◆ Exercise details ◆
Word for word, copy out the entries below, but not the pictures in them.

Segment Start: Extracted data

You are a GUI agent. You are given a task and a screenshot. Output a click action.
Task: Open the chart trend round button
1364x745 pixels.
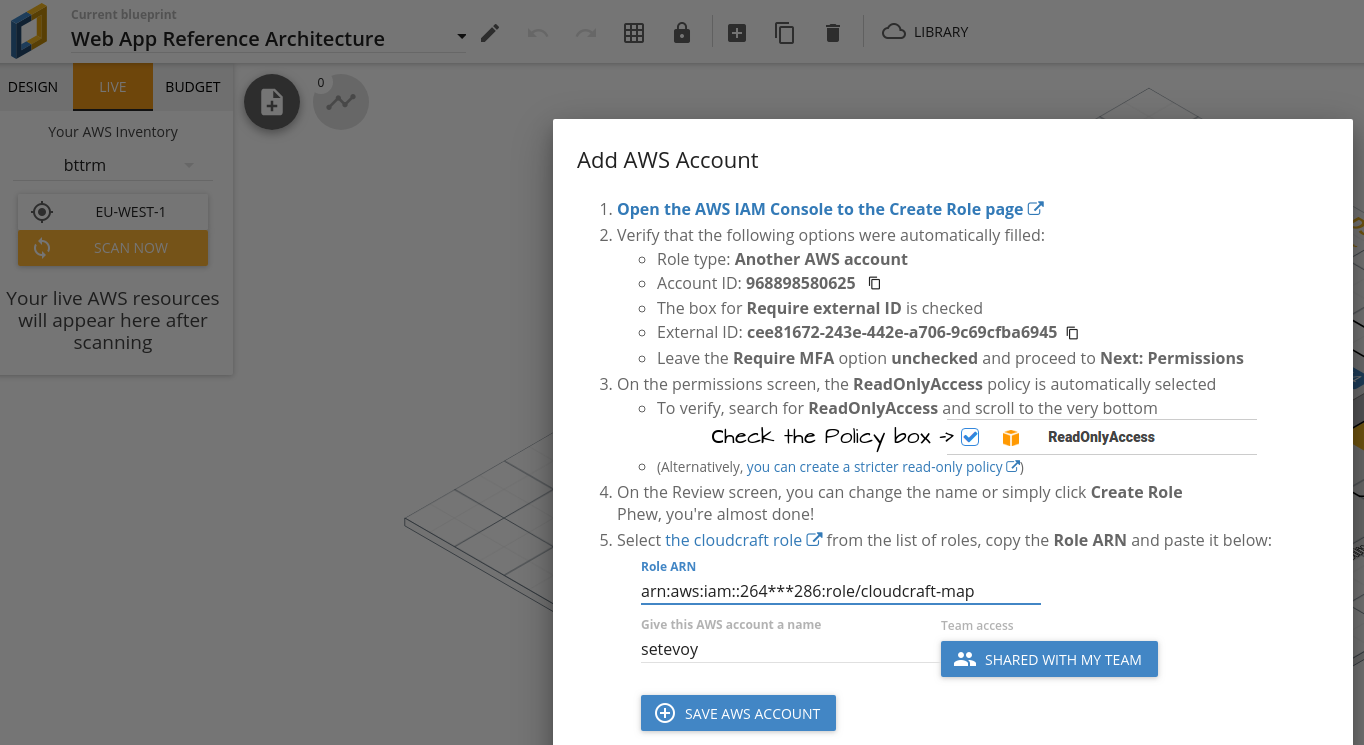coord(341,102)
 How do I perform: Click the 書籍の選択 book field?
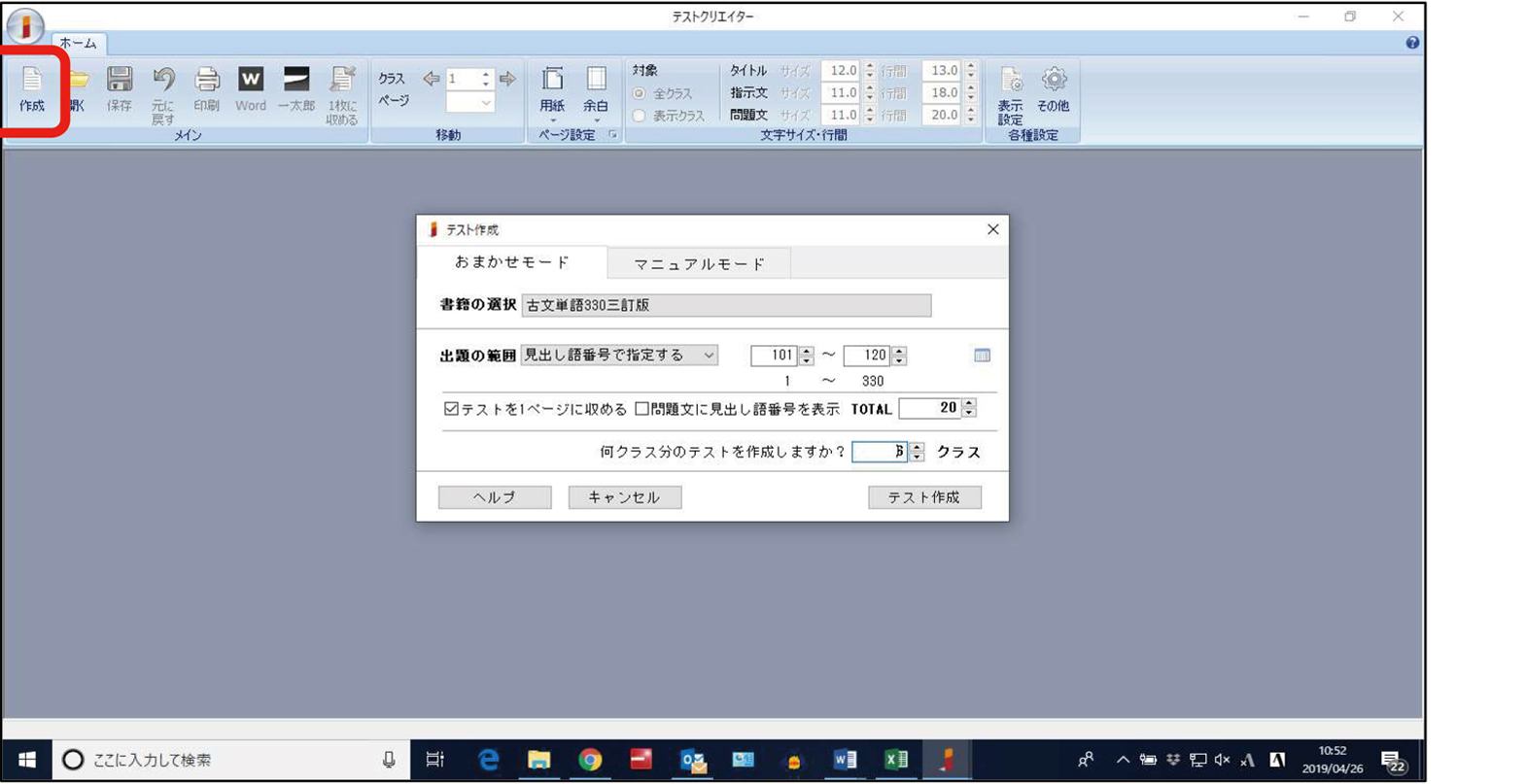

Segment End: Extracted data

◆ Task solution ◆
You are a GUI agent. You are given a task and a screenshot. Output a click action.
Task: Open the chart trend round button
1364x745 pixels.
coord(341,102)
 How do I perform: Click the 書籍の選択 book field?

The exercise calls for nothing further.